## Collected data entries
+---+

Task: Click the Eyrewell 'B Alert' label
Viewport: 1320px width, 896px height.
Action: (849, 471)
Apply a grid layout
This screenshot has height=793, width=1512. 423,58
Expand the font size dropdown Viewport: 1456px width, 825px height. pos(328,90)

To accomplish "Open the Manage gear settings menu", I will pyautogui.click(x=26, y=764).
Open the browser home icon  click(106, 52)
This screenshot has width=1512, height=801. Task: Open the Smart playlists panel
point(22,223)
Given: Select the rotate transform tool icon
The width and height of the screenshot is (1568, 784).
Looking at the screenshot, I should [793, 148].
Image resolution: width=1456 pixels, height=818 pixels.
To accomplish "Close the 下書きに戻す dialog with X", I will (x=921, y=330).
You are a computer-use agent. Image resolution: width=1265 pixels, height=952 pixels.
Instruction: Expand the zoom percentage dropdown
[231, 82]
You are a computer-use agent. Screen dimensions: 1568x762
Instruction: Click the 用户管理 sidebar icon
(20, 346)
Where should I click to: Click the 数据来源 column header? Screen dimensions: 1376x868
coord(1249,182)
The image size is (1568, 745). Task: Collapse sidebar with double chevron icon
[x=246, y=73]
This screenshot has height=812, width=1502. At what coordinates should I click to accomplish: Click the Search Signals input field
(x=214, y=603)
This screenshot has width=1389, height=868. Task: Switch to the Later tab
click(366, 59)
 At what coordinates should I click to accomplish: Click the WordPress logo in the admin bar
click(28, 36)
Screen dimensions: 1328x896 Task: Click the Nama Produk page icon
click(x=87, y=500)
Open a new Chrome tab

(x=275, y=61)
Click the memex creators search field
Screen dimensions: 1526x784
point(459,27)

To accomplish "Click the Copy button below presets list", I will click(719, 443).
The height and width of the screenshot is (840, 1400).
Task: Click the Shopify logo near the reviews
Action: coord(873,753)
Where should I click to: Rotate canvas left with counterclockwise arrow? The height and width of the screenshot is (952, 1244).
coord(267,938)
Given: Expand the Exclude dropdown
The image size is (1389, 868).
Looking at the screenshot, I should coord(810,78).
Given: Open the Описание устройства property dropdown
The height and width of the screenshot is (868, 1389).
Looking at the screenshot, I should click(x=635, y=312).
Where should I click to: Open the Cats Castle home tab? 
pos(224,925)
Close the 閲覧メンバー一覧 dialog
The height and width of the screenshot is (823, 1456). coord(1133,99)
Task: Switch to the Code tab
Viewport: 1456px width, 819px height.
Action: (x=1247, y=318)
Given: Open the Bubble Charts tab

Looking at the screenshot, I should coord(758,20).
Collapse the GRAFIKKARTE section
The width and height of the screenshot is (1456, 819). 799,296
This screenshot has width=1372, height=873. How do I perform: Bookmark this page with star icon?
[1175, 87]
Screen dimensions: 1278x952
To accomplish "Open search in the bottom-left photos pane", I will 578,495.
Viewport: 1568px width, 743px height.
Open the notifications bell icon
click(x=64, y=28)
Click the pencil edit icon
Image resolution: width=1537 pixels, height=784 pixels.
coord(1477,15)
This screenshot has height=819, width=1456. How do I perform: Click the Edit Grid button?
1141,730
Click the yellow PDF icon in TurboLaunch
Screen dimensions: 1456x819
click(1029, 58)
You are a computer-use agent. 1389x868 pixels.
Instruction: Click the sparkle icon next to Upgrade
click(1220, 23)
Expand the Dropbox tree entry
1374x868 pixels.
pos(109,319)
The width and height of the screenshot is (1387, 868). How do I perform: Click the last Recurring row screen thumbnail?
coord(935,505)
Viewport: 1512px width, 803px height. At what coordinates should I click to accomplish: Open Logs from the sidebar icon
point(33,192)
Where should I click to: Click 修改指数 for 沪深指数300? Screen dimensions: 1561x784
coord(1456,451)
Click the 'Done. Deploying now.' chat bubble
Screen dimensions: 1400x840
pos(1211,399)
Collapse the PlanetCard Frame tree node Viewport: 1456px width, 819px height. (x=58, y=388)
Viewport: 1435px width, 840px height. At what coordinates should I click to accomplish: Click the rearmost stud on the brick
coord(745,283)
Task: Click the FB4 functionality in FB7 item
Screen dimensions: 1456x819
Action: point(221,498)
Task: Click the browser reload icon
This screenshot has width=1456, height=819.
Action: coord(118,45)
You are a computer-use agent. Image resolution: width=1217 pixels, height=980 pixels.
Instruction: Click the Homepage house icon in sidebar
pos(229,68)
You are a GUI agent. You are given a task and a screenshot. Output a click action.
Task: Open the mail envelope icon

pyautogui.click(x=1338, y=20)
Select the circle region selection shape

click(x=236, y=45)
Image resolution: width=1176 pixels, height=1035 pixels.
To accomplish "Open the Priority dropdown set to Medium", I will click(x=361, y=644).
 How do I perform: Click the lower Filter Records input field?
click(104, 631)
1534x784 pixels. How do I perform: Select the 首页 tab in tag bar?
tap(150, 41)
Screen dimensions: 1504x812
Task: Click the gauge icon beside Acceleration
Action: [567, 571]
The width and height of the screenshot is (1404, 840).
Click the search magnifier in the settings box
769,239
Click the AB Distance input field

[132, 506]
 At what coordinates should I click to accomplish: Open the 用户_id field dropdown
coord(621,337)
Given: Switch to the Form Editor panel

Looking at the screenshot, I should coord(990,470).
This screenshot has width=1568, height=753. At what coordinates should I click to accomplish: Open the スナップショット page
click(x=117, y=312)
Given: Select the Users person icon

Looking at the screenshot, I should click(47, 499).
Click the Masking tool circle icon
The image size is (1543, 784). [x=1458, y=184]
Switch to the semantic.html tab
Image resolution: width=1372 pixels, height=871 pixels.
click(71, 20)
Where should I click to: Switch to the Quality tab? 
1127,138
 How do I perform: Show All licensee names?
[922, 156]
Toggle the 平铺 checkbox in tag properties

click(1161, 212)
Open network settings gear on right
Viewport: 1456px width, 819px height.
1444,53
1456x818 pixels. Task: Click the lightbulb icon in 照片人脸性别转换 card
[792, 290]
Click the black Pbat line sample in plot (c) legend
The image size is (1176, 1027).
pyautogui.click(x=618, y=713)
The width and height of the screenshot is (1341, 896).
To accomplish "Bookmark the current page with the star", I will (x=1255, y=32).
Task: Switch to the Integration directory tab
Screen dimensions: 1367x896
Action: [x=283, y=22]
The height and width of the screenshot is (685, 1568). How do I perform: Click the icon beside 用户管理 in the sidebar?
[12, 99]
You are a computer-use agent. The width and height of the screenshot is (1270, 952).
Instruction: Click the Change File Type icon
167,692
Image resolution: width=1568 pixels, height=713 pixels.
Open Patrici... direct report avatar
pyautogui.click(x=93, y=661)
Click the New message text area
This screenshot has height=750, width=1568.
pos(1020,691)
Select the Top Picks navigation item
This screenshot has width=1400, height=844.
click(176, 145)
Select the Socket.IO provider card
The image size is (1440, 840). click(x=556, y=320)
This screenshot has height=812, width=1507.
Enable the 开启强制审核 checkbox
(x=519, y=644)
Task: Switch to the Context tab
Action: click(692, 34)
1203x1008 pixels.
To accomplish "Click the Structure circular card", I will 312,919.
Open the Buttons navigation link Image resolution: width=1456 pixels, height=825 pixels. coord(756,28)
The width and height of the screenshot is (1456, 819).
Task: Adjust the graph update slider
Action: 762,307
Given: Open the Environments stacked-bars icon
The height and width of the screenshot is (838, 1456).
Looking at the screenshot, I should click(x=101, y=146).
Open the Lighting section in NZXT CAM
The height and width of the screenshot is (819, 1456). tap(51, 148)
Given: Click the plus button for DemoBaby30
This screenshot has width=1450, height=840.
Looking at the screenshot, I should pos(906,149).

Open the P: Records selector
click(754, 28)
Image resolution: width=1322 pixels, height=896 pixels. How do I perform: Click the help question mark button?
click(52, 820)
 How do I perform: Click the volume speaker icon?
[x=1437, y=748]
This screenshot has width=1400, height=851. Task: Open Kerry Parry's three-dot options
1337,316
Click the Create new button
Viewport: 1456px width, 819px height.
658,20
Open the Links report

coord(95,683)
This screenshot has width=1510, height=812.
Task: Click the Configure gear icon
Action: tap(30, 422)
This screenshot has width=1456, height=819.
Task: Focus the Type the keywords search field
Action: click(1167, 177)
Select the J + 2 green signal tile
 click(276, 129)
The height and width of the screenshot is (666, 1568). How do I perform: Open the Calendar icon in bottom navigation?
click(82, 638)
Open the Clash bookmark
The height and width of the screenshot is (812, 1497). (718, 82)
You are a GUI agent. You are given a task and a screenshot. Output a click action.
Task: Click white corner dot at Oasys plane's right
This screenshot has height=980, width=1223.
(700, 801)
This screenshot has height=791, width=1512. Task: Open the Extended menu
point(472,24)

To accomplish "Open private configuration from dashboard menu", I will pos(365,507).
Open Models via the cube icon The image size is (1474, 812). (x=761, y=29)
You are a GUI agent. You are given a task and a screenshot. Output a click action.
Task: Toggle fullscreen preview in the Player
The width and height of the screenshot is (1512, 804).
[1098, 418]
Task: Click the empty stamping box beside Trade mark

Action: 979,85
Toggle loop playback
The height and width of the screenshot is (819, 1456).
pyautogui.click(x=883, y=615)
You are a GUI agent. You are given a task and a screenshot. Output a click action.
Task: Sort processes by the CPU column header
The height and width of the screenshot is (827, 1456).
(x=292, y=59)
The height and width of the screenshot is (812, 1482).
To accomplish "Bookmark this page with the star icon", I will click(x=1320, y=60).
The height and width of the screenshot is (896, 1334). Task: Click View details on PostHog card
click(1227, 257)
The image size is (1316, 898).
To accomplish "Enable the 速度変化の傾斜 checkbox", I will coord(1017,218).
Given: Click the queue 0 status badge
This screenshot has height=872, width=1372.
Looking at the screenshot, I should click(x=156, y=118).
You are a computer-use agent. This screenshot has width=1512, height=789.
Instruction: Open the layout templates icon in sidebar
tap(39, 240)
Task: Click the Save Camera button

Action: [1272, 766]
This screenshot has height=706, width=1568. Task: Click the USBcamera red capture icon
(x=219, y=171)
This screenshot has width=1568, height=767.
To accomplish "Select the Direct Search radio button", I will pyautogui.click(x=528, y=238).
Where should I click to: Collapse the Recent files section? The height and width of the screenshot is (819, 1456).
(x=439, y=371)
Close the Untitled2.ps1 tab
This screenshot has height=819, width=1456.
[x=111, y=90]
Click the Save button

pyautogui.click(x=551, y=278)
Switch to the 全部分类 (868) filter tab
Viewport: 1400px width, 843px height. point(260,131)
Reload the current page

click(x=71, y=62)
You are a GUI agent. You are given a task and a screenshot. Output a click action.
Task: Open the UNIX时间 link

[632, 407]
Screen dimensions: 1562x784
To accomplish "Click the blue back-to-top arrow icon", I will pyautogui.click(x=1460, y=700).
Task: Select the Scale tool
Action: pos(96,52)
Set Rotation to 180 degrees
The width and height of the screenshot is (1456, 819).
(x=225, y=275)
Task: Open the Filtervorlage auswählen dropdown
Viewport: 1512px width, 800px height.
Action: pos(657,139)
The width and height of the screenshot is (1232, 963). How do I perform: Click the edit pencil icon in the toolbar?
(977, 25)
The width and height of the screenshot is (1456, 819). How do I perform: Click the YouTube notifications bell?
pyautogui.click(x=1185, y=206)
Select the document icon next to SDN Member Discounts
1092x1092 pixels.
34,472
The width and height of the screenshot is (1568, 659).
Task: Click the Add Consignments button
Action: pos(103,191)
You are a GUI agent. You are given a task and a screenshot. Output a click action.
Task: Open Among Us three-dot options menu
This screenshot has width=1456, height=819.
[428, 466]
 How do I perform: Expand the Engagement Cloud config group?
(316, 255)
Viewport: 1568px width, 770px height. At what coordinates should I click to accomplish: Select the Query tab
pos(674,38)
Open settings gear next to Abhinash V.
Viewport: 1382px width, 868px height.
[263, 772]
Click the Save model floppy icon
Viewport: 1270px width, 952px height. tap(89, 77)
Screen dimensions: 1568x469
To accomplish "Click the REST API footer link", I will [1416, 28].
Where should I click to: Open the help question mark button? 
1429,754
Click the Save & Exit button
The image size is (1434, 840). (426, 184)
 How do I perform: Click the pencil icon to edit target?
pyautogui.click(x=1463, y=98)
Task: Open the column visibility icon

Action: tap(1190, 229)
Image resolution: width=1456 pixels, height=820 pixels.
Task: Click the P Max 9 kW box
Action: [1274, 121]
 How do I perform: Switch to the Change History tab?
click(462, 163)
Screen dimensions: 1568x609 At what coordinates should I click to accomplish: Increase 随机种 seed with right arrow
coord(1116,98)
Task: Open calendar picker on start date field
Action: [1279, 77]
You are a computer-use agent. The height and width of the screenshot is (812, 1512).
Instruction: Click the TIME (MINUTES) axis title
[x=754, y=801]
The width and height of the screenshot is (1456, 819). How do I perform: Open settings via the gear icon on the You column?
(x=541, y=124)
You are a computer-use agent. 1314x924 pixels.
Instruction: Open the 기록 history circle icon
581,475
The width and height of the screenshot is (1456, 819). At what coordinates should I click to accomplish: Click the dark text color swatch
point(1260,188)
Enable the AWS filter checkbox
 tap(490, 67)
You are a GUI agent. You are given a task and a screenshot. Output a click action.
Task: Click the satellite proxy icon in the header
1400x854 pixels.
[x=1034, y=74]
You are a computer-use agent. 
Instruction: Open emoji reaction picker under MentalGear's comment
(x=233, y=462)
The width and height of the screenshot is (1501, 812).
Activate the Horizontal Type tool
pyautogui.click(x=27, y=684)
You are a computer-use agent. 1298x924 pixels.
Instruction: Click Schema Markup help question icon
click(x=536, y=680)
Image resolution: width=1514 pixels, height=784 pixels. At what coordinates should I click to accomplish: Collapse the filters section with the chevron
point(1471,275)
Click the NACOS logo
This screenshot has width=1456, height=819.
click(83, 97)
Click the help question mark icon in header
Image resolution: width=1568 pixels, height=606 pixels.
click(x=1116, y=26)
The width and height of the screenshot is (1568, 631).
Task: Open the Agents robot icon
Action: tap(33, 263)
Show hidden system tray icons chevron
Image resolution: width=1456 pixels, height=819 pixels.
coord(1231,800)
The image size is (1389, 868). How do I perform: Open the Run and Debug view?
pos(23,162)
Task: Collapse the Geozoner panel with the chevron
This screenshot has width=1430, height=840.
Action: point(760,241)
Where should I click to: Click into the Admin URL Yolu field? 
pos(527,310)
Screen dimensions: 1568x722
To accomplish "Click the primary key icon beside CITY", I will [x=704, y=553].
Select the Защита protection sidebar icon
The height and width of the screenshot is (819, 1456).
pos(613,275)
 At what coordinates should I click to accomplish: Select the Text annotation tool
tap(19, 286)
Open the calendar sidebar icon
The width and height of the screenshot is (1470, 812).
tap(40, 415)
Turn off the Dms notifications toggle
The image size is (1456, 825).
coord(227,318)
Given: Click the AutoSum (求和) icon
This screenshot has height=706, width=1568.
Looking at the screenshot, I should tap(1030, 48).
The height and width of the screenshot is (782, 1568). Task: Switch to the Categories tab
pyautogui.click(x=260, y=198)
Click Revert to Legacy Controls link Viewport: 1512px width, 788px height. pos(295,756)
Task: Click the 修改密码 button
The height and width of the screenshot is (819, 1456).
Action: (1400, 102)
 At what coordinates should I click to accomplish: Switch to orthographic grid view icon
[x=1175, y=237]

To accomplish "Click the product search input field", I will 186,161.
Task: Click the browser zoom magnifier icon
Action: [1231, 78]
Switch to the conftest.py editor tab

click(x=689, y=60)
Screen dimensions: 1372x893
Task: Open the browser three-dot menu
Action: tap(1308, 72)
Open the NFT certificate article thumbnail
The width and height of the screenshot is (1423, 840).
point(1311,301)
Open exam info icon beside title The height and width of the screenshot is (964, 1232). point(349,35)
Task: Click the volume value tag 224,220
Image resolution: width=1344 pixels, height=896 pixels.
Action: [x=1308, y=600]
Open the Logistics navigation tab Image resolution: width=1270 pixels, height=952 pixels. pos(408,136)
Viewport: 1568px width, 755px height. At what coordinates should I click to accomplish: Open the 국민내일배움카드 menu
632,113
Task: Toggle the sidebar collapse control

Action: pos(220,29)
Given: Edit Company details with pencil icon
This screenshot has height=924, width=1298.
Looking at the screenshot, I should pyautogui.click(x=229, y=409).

+---+

## Directions for this task
Wherever the string "computer" appears in a line of the records, copy that line.

## Written response
You are a computer-use agent. Image resolution: width=1265 pixels, height=952 pixels.
You are a computer-use agent. Screen dimensions: 1568x762
You are a computer-use agent. 1389x868 pixels.
You are a computer-use agent. Image resolution: width=1217 pixels, height=980 pixels.
You are a computer-use agent. The width and height of the screenshot is (1270, 952).
You are a computer-use agent. This screenshot has width=1512, height=789.
You are a computer-use agent. The height and width of the screenshot is (812, 1512).
You are a computer-use agent. 1314x924 pixels.
You are a computer-use agent. 
You are a computer-use agent. 1298x924 pixels.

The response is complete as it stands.